That is a pretty good example of where permaculture started, but it has grown into so much more over the last 40 years. The word itself came from “permanent agriculture,” because Bill and his student David Holmgren saw that the current system of agriculture was destroying the world around us, its goal was to obtain high yields without much thought to what the long term effects would be. They saw that the current system of agriculture was temporary, and would soon destroy the very land it was based upon as has happened many times throughout history. They sought to create a system of permanent agriculture, based upon natural patterns, that would continually regenerate itself in the same way that a forest ecosystem constantly creates its own soil, water, and resiliency. However, in the natural and the human world, nothing exists on its own, and Bill and David realized that our agricultural system had to be tied in and connected to all our other human systems, as well as the greater environment. They saw how all of our actions and systems, water, power, housing, transportation, entertainment, ect., are connected and dependent upon one another, and in order to create a truly permanent and sustainable human existence we had to design all of the aspects of our culture to work together. Thus, the meaning of permaculture expanded from permanent agriculture to permanent culture, and over the years permaculture practitioners have applied this system of design to all these different aspects of human existence.
In my own journey studying and learning about permaculture, I have found that permaculture has grown over the years into more than a design system, though the original ethics, principles, and techniques have remained as the foundation. It has become a movement, a way of thinking, a world view, and a paradigm. When you start learning permaculture design, it changes the way you see the world, it changes your perception of events and people, it changes what you think is possible. Once you are armed with this information, you can set out into the world knowing that there is hope for a better world, that it is possible to work with nature in a way that helps both Humans and the rest of the natural world thrive, and you can start doing good work and facilitating truly effective change. There are now countless people out in the world doing just that. By sharing information and introducing people to the world of permaculture through oneheartfire.org, I hope to add to that wave of positive action that is transforming the world around us.
I have changed the format of the site a bit. You can still find my old blog below, but most of my efforts are now focused towards my video series, which is reaching more and more people every day. I would like oneheartfire.org to be a place where people new to permaculture can come and be directed towards good information in whatever field they are interested in. To that end, I have created a Resources page which will point you towards many books, websites and other information sources that I have found valuable in my permaculture studies. I will be adding to this as I discover more good information.
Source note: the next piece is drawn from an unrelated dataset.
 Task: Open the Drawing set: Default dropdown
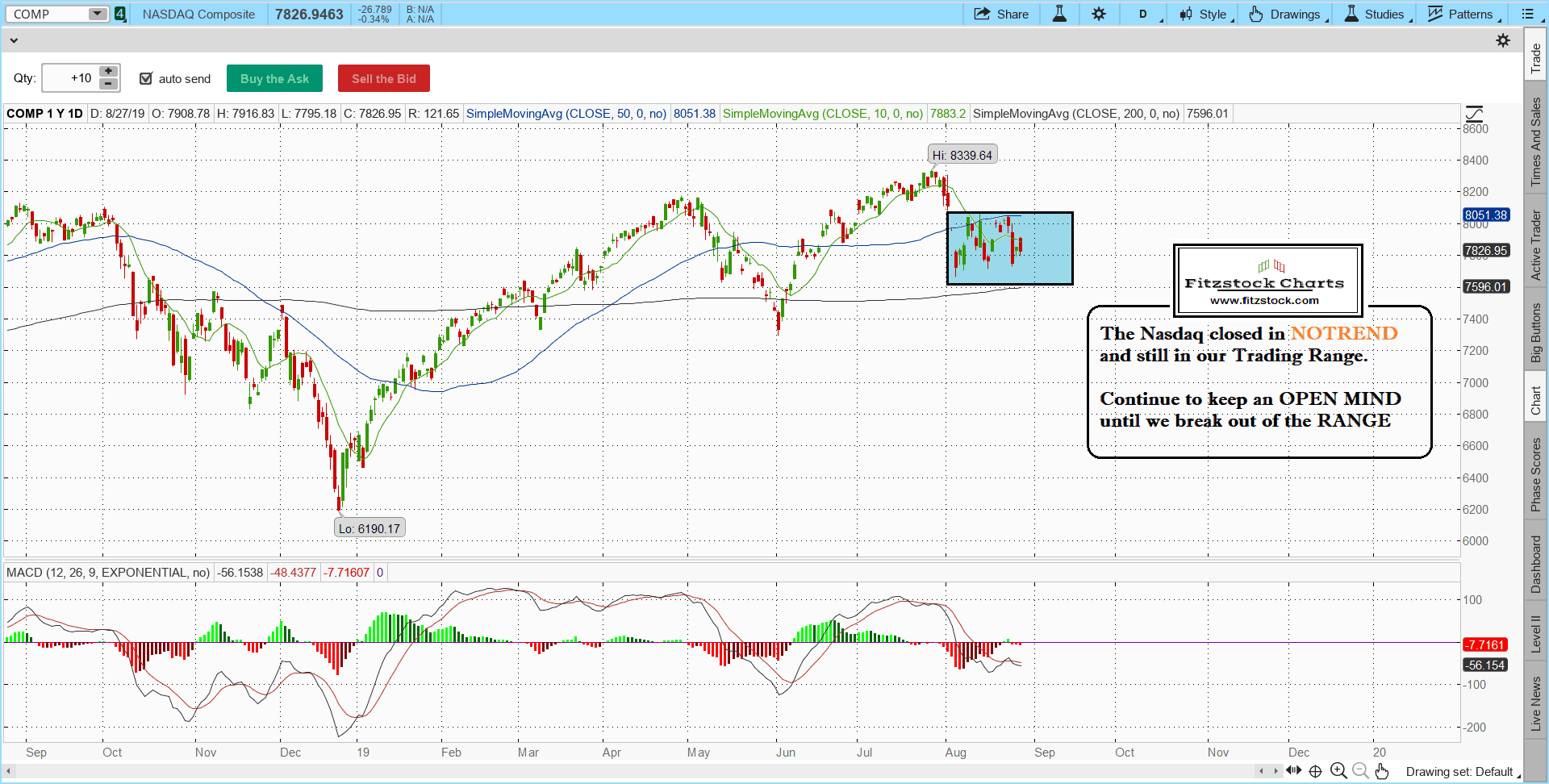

Of course, I am still working on my own projects, including my plot at the Ant Village in Western Montana. This year I will be continuing to work on the infrastructure of my homestead, while starting to bring to life my vision of the Permaculture Bike Park. It is bound to be an exciting project, so stay tuned to the videos to follow along. I am also starting to do more projects with my permaculture design busines Earth Care Design, starting with a suburban lot near Seattle. As I work on these projects, I will be sharing my experience so you can join me as continue the transition towards making a living through permaculture. I hope you enjoy the videos and are inspired to get past any fear, and make some changes towards a more rewarding lifestyle. Thank you for visiting oneheartfire.org, and thank you for joining me in building a better world through permaculture.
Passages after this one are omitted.